OBJECTIVE: Reproduce the data below, starting at the line containing "You are a GUI" and ending at the line containing "click(x=1014, y=217)", both included. Leave the pictures out of your answer.

RECORDS PROVIDED:
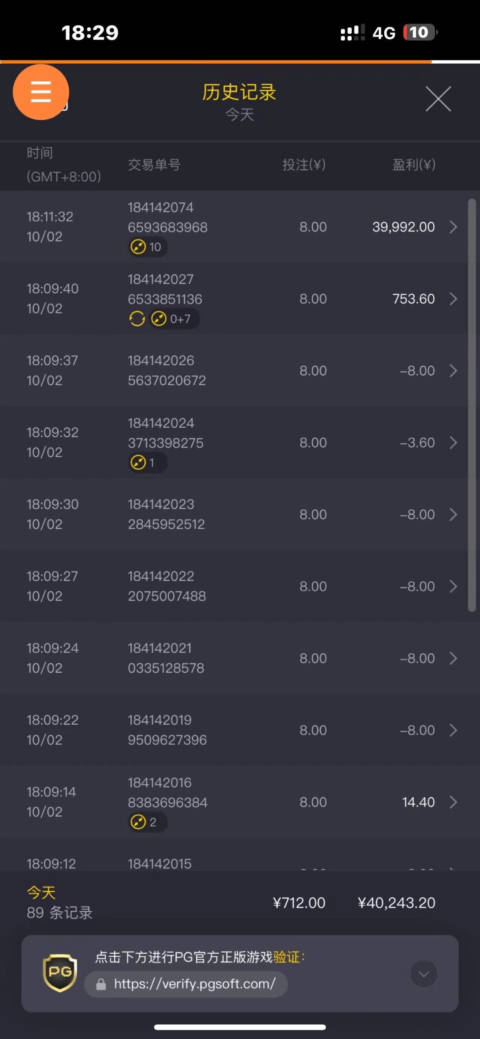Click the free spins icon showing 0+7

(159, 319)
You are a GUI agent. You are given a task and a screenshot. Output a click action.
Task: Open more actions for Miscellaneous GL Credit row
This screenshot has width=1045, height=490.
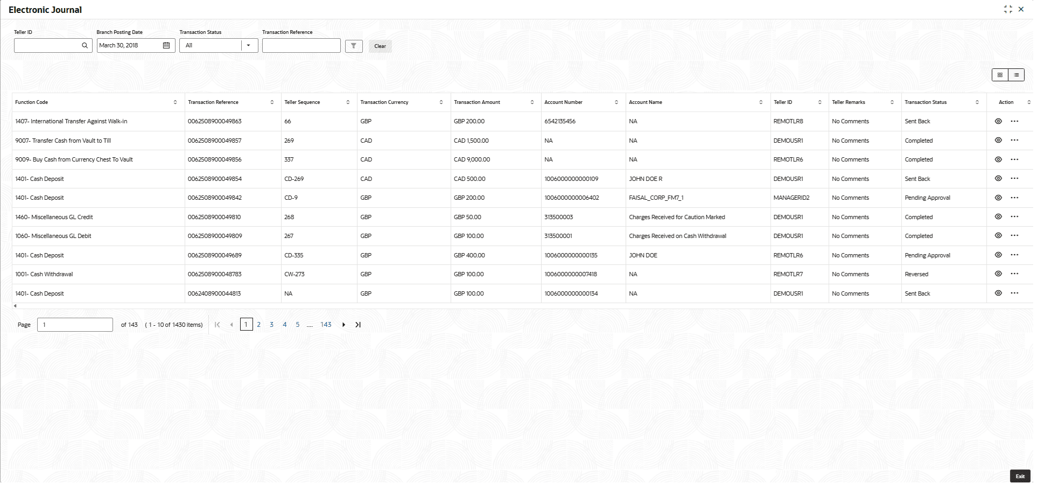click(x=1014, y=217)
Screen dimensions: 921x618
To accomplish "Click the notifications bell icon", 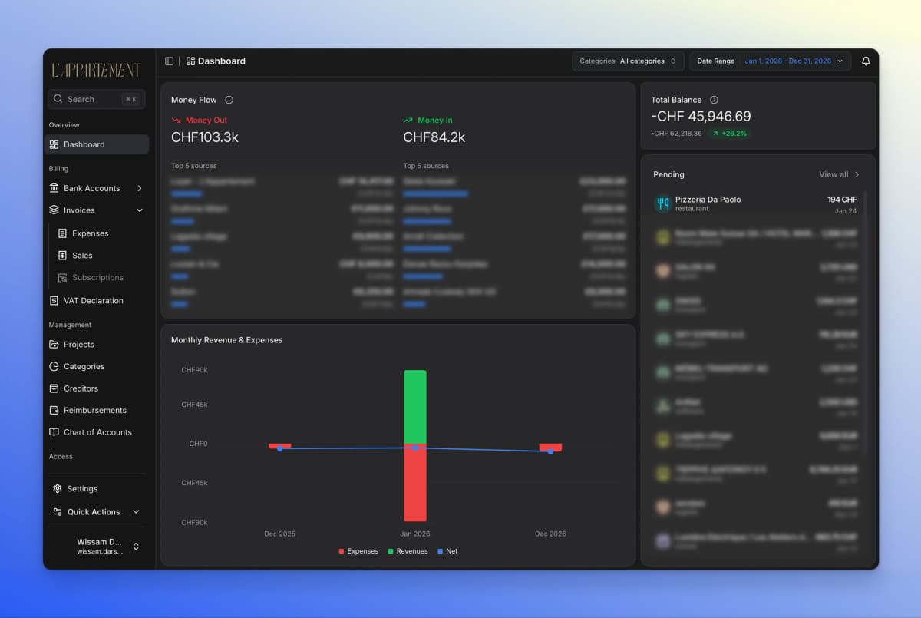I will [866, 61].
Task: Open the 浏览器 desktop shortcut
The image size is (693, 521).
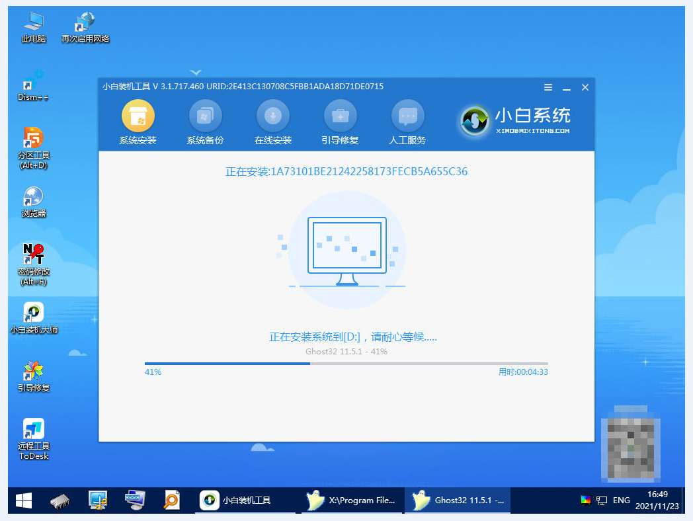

...

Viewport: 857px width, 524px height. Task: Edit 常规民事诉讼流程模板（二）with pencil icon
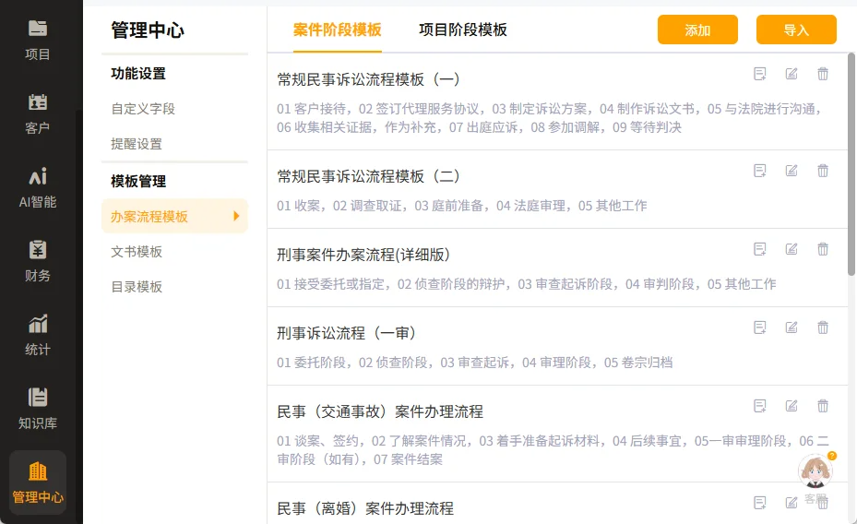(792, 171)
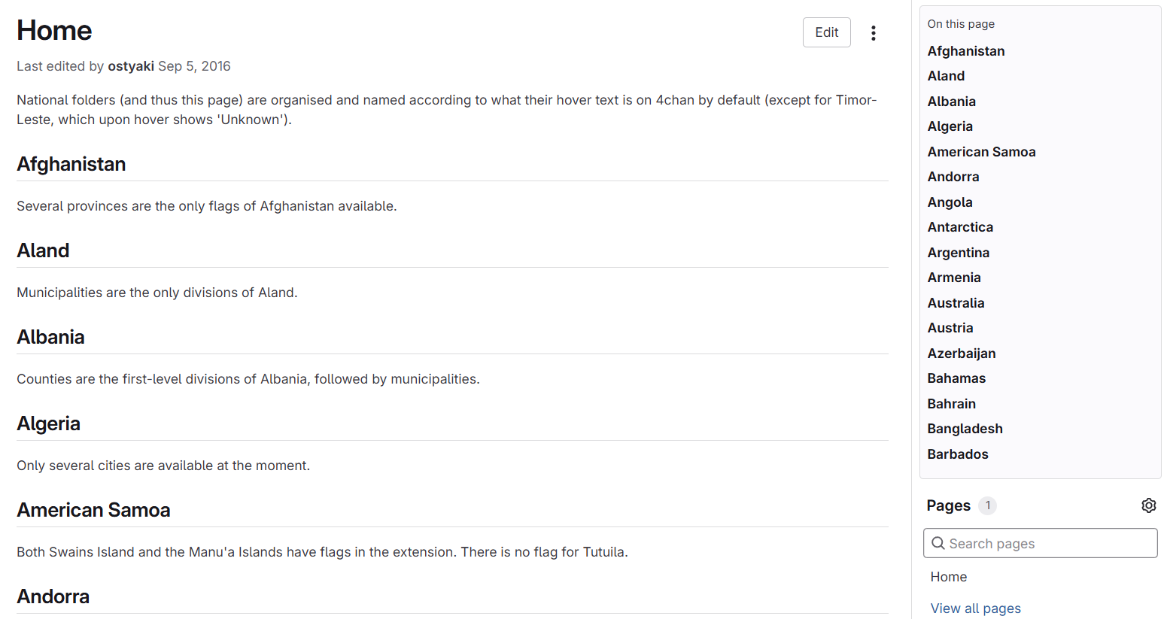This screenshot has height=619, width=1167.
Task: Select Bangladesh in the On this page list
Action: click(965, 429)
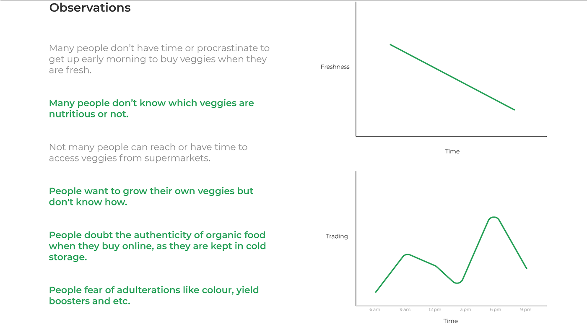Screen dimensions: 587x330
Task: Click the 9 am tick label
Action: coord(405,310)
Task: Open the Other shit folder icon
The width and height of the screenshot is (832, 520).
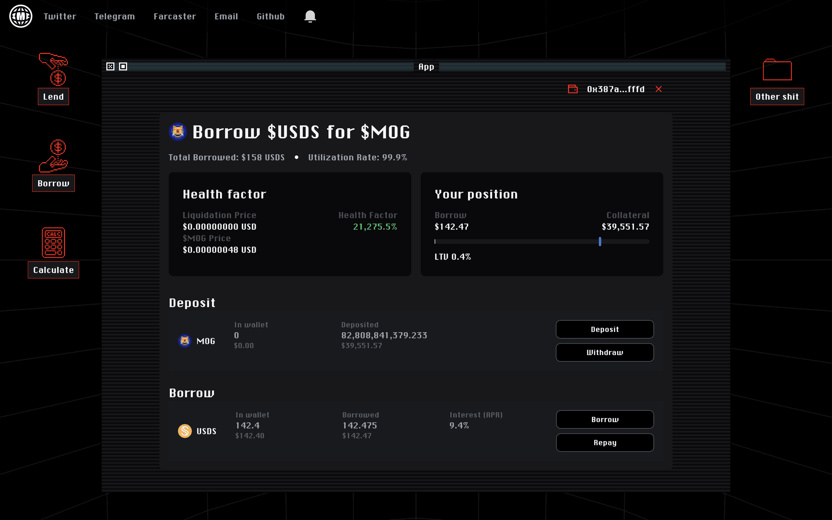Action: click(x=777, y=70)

EXPECTED OUTPUT:
You are a GUI agent. You are given a task and a screenshot. Output a click action.
Task: Open more actions for Miscellaneous GL Credit row
This screenshot has width=1045, height=490.
click(x=1014, y=217)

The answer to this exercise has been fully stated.